--- RECORDS SHOWN ---

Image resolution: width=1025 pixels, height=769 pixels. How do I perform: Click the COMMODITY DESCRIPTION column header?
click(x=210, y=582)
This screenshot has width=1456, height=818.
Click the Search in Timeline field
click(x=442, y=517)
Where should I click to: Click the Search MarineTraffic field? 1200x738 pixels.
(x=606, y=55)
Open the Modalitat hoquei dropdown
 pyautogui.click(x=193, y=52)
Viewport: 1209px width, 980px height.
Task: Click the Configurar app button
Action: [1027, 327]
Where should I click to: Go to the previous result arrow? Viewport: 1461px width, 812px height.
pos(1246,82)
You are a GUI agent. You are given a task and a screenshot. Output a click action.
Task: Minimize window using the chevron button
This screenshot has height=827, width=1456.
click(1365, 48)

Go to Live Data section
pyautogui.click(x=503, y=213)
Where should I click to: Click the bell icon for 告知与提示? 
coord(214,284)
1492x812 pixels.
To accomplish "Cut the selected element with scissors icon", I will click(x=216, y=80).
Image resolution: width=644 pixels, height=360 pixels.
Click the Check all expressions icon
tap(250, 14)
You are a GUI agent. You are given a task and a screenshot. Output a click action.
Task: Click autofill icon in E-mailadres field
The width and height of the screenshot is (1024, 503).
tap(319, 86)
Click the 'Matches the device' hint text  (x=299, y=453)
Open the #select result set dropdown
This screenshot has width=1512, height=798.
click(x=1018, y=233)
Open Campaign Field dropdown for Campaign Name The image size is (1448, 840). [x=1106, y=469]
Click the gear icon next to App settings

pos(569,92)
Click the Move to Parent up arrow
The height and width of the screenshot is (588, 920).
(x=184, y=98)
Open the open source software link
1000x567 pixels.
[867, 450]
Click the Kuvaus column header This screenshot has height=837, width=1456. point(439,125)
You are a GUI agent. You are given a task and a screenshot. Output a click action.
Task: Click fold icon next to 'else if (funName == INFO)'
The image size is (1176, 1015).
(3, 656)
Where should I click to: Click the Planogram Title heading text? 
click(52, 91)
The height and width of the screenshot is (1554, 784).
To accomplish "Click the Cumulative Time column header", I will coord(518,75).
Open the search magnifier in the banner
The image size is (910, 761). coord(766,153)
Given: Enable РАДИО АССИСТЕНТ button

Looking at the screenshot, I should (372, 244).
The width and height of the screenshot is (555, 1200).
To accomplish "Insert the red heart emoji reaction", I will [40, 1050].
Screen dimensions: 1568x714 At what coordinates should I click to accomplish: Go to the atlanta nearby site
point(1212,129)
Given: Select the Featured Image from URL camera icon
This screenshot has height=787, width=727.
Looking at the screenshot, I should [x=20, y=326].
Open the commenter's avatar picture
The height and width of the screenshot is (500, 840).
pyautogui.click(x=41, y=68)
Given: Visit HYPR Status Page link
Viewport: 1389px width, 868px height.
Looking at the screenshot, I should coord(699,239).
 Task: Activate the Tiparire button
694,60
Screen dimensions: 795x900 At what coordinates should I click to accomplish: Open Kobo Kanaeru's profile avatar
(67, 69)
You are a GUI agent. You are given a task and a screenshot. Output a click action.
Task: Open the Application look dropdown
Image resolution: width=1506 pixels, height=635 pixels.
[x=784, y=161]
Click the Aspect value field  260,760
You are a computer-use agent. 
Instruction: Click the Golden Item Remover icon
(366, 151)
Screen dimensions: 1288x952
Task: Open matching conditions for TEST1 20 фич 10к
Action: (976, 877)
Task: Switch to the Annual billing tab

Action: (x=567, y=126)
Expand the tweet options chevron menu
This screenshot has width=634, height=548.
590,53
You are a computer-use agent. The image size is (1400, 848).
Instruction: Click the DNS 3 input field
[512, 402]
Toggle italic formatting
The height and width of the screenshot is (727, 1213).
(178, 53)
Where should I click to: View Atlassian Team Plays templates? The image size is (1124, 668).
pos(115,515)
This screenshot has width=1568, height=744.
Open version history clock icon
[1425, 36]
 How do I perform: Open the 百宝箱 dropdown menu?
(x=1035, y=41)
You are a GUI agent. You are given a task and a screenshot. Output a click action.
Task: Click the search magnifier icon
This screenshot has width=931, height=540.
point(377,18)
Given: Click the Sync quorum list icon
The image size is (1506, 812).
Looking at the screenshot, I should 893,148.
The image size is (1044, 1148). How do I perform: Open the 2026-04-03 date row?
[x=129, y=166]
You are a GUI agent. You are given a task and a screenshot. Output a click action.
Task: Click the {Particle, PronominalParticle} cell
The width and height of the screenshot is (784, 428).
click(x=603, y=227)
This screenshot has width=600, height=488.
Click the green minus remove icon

---

#### [TO DO]
Copy out every one of the entries above, unchanged and in the same order.

#### [RESULT]
Image resolution: width=1025 pixels, height=769 pixels. How do I perform: Click the COMMODITY DESCRIPTION column header?
click(x=210, y=582)
This screenshot has width=1456, height=818.
Click the Search in Timeline field
click(x=442, y=517)
Where should I click to: Click the Search MarineTraffic field? 1200x738 pixels.
(x=606, y=55)
Open the Modalitat hoquei dropdown
 pyautogui.click(x=193, y=52)
Viewport: 1209px width, 980px height.
Task: Click the Configurar app button
Action: [1027, 327]
Where should I click to: Go to the previous result arrow? Viewport: 1461px width, 812px height.
pos(1246,82)
You are a GUI agent. You are given a task and a screenshot. Output a click action.
Task: Minimize window using the chevron button
This screenshot has height=827, width=1456.
click(1365, 48)

Go to Live Data section
pyautogui.click(x=503, y=213)
Where should I click to: Click the bell icon for 告知与提示? 
coord(214,284)
1492x812 pixels.
To accomplish "Cut the selected element with scissors icon", I will click(x=216, y=80).
Image resolution: width=644 pixels, height=360 pixels.
Click the Check all expressions icon
tap(250, 14)
You are a GUI agent. You are given a task and a screenshot. Output a click action.
Task: Click autofill icon in E-mailadres field
The width and height of the screenshot is (1024, 503).
tap(319, 86)
Click the 'Matches the device' hint text  (x=299, y=453)
Open the #select result set dropdown
This screenshot has width=1512, height=798.
click(x=1018, y=233)
Open Campaign Field dropdown for Campaign Name The image size is (1448, 840). [x=1106, y=469]
Click the gear icon next to App settings

pos(569,92)
Click the Move to Parent up arrow
The height and width of the screenshot is (588, 920).
(x=184, y=98)
Open the open source software link
1000x567 pixels.
[867, 450]
Click the Kuvaus column header This screenshot has height=837, width=1456. point(439,125)
You are a GUI agent. You are given a task and a screenshot. Output a click action.
Task: Click fold icon next to 'else if (funName == INFO)'
The image size is (1176, 1015).
(3, 656)
Where should I click to: Click the Planogram Title heading text? 
click(52, 91)
The height and width of the screenshot is (1554, 784).
To accomplish "Click the Cumulative Time column header", I will coord(518,75).
Open the search magnifier in the banner
The image size is (910, 761). coord(766,153)
Given: Enable РАДИО АССИСТЕНТ button

Looking at the screenshot, I should (372, 244).
The width and height of the screenshot is (555, 1200).
To accomplish "Insert the red heart emoji reaction", I will [40, 1050].
Screen dimensions: 1568x714 At what coordinates should I click to accomplish: Go to the atlanta nearby site
point(1212,129)
Given: Select the Featured Image from URL camera icon
This screenshot has height=787, width=727.
Looking at the screenshot, I should [x=20, y=326].
Open the commenter's avatar picture
The height and width of the screenshot is (500, 840).
pyautogui.click(x=41, y=68)
Given: Visit HYPR Status Page link
Viewport: 1389px width, 868px height.
Looking at the screenshot, I should coord(699,239).
 Task: Activate the Tiparire button
694,60
Screen dimensions: 795x900 At what coordinates should I click to accomplish: Open Kobo Kanaeru's profile avatar
(67, 69)
You are a GUI agent. You are given a task and a screenshot. Output a click action.
Task: Open the Application look dropdown
Image resolution: width=1506 pixels, height=635 pixels.
[x=784, y=161]
Click the Aspect value field  260,760
You are a computer-use agent. 
Instruction: Click the Golden Item Remover icon
(366, 151)
Screen dimensions: 1288x952
Task: Open matching conditions for TEST1 20 фич 10к
Action: (976, 877)
Task: Switch to the Annual billing tab

Action: (x=567, y=126)
Expand the tweet options chevron menu
This screenshot has width=634, height=548.
590,53
You are a computer-use agent. The image size is (1400, 848).
Instruction: Click the DNS 3 input field
[512, 402]
Toggle italic formatting
The height and width of the screenshot is (727, 1213).
(178, 53)
Where should I click to: View Atlassian Team Plays templates? The image size is (1124, 668).
pos(115,515)
This screenshot has width=1568, height=744.
Open version history clock icon
[1425, 36]
 How do I perform: Open the 百宝箱 dropdown menu?
(x=1035, y=41)
You are a GUI agent. You are given a task and a screenshot. Output a click action.
Task: Click the search magnifier icon
This screenshot has width=931, height=540.
point(377,18)
Given: Click the Sync quorum list icon
The image size is (1506, 812).
Looking at the screenshot, I should 893,148.
The image size is (1044, 1148). How do I perform: Open the 2026-04-03 date row?
[x=129, y=166]
You are a GUI agent. You are given a task and a screenshot. Output a click action.
Task: Click the {Particle, PronominalParticle} cell
The width and height of the screenshot is (784, 428).
click(x=603, y=227)
This screenshot has width=600, height=488.
Click the green minus remove icon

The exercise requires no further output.